Eve caught sight of Roarke, gave him a subtle signal to come in.
“Sorry to interrupt.”
“It’s okay. We’re good here for now, Connie. I’ll send for someone else in just a minute.”
“Your sweepers and the morgue team arrived,” Roarke told Eve when he was alone with her and Mira. “They went up to the roof.”
“Let’s move this along. Tell Peabody I want her to take Roundtree, Dennis Mira, and the publicist, in any order, in some other location. That leaves me with Andrea Smythe and the asshole producer and Nadine. We’ll take Julian together last. When we’re nearly there,” she said to Mira, “you could get some Sober-Up in him for me. No point in talking to a drunk.”
“She was a cunt.” Eyes alert, Andrea chugged down coffee. “It’s a term I use for particularly nasty people of either sex, and she was a world-class cunt. I disliked her in the part because I found the character of Peabody so appealing. Water was never wet enough for K.T.”
She paused a moment, smiled. “And that was a very poor choice of words, considering.” She threw back her head and laughed. “I don’t give a rat’s warty ass she’s dead. It only means she’s a dead cunt.”
“That’s a strong opinion.”
“And the only kind worth having. I threatened to shove a stick up her twat and light it on fire just yesterday. Maybe the day before. I lose track as there was rarely a day that went by she didn’t make me want to strangle her with my bare hands after I’d beaten her in the face with a rusty shovel.”
Andrea drank some coffee, smiled over the rim. “She tended to stay out of my way.”
“I bet.”
“I don’t mind being a suspect when the corpse is a shit-for-brains fuckwit, but if I’d killed her it would’ve been bloody and loud. And I’d have enjoyed it too much to keep it to myself.”
For the moment at least, Eve believed her. And cut her loose.
The minute Joel Steinburger strode in, he grabbed for the controls.
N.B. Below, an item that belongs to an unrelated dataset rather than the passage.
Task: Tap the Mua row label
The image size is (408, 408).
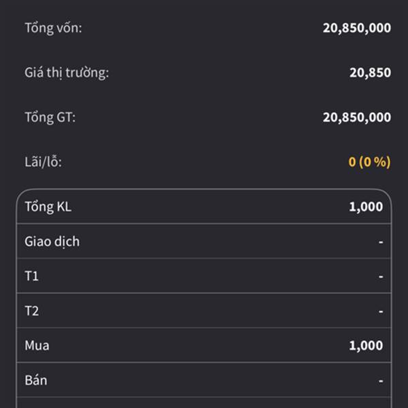Action: 37,345
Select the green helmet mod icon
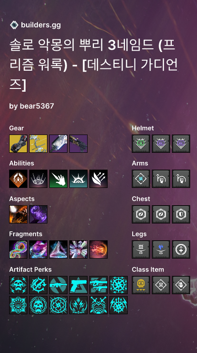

“We have to get a few things straight.”
“Do we?”
“Nothing can be released to the media until I, Valerie, or one of my people vets it. This feed has to be carefully massaged. I need my ’link. I can’t be out of contact with my people at a time like this. In addition, I need everyone here—that includes the staff, the police, all the guests—to sign a nondisclosure agreement. We can’t have some server running to the tabloids selling some twisted version of tonight, or some underpaid cop trying to line his pockets with a ’link vid of K.T. lying up there dead. I’m told you plan to have her taken to the morgue. We can’t have that.”
“We can’t?”
“I can arrange for a private facility, a private examiner. Jesus Christ, do you know how much one of those Internet hounds would pay for a picture of K.T. Harris, naked on some slab in the morgue?”
“Anything else?”
“Yes. I need—”
“What you need has to wait because you have the right to remain silent. And I suggest you fucking do so until I finish Mirandizing you.”
“What are you talking about?” He looked genuinely shocked. “What is she talking about?” he demanded of Mira.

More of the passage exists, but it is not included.